If the ball is in the air, she’ll fly for it and make it hers. If it’s at the bottom of the pack, she’ll charge in there, rip it out and play on. She always wants to keep fighting, and that’s just who she is.
Before the AFLW’s inception, she lived in Newman, Western Australia, from which she regularly made the 13-hour long trek to Perth, play footy, then drive back.
But she was undaunted, because not even a 26-hour round trip behind the wheel could obstruct her glowing passion for women’s football.
When she was playing at Safety Bay Stingers, sometimes they would only have six or seven girls at training, so whenever someone new came in, she went out of her way to ensure they came back.
Eventually, those numbers grew to 24, 25 and beyond.
Her welcoming, caring nature is something she developed from a young age, and has played a role in growing the game.
I can still recall rocking up to a Crows testing day in 2016 without knowing any of the other players there.
I was so nervous.
“If the ball is in the air, she’ll fly for it and make it hers.
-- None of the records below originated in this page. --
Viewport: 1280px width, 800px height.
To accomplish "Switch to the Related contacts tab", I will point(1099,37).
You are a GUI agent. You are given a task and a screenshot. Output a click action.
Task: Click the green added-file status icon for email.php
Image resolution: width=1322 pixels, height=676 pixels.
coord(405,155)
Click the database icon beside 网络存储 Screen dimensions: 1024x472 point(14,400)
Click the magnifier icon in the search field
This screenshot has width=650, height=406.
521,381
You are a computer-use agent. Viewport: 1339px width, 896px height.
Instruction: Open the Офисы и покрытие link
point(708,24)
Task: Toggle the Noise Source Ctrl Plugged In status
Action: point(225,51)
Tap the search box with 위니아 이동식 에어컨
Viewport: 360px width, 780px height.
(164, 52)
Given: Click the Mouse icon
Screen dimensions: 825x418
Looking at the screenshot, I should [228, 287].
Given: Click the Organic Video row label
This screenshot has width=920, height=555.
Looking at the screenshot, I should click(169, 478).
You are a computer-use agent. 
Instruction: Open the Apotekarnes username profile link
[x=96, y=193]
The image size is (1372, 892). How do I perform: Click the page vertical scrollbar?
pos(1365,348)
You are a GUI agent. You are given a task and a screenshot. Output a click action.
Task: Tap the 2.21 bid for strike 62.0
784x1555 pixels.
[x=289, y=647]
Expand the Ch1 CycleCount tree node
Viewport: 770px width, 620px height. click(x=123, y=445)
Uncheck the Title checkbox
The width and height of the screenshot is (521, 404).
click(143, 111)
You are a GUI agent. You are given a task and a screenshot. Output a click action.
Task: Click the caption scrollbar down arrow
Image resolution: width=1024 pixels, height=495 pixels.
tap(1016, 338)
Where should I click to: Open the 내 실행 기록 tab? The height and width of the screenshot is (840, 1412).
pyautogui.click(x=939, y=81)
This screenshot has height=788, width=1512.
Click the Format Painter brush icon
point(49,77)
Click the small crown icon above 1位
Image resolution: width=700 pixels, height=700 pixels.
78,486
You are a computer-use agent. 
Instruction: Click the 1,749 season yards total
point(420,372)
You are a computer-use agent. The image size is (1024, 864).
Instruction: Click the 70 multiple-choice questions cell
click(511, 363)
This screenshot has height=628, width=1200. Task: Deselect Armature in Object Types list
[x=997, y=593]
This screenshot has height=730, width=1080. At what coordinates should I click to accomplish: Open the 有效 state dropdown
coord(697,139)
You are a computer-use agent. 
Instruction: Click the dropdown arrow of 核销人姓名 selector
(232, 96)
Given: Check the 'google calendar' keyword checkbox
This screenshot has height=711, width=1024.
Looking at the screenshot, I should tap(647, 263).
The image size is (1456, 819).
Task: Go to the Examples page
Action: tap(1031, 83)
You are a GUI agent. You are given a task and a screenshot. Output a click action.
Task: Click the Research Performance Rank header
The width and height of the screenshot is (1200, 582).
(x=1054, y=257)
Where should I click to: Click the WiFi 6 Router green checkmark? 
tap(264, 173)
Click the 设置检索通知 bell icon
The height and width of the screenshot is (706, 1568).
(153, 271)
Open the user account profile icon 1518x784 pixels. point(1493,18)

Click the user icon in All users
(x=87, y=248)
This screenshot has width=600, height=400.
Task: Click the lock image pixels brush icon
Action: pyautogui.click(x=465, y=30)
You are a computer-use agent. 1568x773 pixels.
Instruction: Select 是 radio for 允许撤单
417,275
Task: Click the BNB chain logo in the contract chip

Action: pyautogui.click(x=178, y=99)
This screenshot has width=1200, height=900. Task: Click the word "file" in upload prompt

If it’s at the bottom of the pack, she’ll charge in there, rip it out and play on.”
At the time, I had no idea she was the marquee signing, but Chelsea was one of the first people to introduce herself.
She had so much energy, and although she was just meeting everyone for the first time herself, she had already begun to introduce everyone to each other. She was introducing me to players she had met only two seconds before me!
Her anterior crucial ligament rupture at the end of 2019 was one major setback during AFLW, being forced to the sidelines killed her.
The rehab path is even lengthier and lonelier than that 13-hour drive down the desert highway, but she still wanted to do everything she could for the team.
She would come to the club early to do her rehab session, which meant she could be out on the training track while we were out there. You look at her now, though, and it’s as if she wasn’t even out for a day.
I’m so proud of her. I know she would be humbled and proud of this achievement, but it illustrates how well-recognised she is by her peers and how respected she is by her opposition.
She’s one the courageous players that we have ever seen in this game.